[Start of INPUT MATERIAL]

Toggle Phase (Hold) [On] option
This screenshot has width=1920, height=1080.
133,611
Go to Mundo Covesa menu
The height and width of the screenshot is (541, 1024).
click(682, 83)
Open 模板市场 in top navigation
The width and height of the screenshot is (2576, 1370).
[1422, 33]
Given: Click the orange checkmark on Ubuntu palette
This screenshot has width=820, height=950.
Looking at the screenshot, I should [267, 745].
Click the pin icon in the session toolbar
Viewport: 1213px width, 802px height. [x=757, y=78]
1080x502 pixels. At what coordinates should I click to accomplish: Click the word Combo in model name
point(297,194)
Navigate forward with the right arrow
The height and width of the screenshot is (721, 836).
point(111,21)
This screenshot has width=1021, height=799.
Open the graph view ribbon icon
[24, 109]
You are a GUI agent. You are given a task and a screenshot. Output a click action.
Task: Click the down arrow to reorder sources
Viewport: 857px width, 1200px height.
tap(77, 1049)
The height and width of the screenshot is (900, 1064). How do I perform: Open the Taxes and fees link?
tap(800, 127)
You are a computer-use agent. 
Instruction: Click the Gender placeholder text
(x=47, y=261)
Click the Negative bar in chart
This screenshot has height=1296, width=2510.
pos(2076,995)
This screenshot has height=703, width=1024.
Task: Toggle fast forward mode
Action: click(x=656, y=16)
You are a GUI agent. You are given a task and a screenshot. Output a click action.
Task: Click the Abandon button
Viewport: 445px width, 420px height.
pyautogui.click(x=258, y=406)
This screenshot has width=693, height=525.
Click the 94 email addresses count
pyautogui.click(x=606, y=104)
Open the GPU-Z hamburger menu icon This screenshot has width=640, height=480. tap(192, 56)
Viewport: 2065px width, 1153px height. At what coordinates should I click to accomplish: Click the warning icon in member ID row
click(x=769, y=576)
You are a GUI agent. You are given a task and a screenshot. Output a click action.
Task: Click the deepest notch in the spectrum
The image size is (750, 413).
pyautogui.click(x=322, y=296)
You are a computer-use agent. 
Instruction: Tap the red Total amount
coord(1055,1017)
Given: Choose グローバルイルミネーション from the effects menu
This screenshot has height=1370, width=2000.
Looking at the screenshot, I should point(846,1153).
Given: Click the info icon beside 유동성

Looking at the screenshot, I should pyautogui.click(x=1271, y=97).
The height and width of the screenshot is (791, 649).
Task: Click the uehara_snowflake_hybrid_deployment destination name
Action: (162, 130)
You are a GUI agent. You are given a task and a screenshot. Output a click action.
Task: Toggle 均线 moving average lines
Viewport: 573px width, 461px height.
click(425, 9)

[End of INPUT MATERIAL]

### TASK GOAL
Set out every item above as a numbered list, and drop any blank lines.

### SOLUTION TO THIS EXERCISE
1. Toggle Phase (Hold) [On] option
2. This screenshot has width=1920, height=1080.
3. 133,611
4. Go to Mundo Covesa menu
5. The height and width of the screenshot is (541, 1024).
6. click(682, 83)
7. Open 模板市场 in top navigation
8. The width and height of the screenshot is (2576, 1370).
9. [1422, 33]
10. Given: Click the orange checkmark on Ubuntu palette
11. This screenshot has width=820, height=950.
12. Looking at the screenshot, I should [267, 745].
13. Click the pin icon in the session toolbar
14. Viewport: 1213px width, 802px height. [x=757, y=78]
15. 1080x502 pixels. At what coordinates should I click to accomplish: Click the word Combo in model name
16. point(297,194)
17. Navigate forward with the right arrow
18. The height and width of the screenshot is (721, 836).
19. point(111,21)
20. This screenshot has width=1021, height=799.
21. Open the graph view ribbon icon
22. [24, 109]
23. You are a GUI agent. You are given a task and a screenshot. Output a click action.
24. Task: Click the down arrow to reorder sources
25. Viewport: 857px width, 1200px height.
26. tap(77, 1049)
27. The height and width of the screenshot is (900, 1064). How do I perform: Open the Taxes and fees link?
28. tap(800, 127)
29. You are a computer-use agent. 
30. Instruction: Click the Gender placeholder text
31. (x=47, y=261)
32. Click the Negative bar in chart
33. This screenshot has height=1296, width=2510.
34. pos(2076,995)
35. This screenshot has height=703, width=1024.
36. Task: Toggle fast forward mode
37. Action: click(x=656, y=16)
38. You are a GUI agent. You are given a task and a screenshot. Output a click action.
39. Task: Click the Abandon button
40. Viewport: 445px width, 420px height.
41. pyautogui.click(x=258, y=406)
42. This screenshot has width=693, height=525.
43. Click the 94 email addresses count
44. pyautogui.click(x=606, y=104)
45. Open the GPU-Z hamburger menu icon This screenshot has width=640, height=480. tap(192, 56)
46. Viewport: 2065px width, 1153px height. At what coordinates should I click to accomplish: Click the warning icon in member ID row
47. click(x=769, y=576)
48. You are a GUI agent. You are given a task and a screenshot. Output a click action.
49. Task: Click the deepest notch in the spectrum
50. The image size is (750, 413).
51. pyautogui.click(x=322, y=296)
52. You are a computer-use agent. 
53. Instruction: Tap the red Total amount
54. coord(1055,1017)
55. Given: Choose グローバルイルミネーション from the effects menu
56. This screenshot has height=1370, width=2000.
57. Looking at the screenshot, I should point(846,1153).
58. Given: Click the info icon beside 유동성
59. Looking at the screenshot, I should pyautogui.click(x=1271, y=97).
60. The height and width of the screenshot is (791, 649).
61. Task: Click the uehara_snowflake_hybrid_deployment destination name
62. Action: (162, 130)
63. You are a GUI agent. You are given a task and a screenshot. Output a click action.
64. Task: Toggle 均线 moving average lines
65. Viewport: 573px width, 461px height.
66. click(425, 9)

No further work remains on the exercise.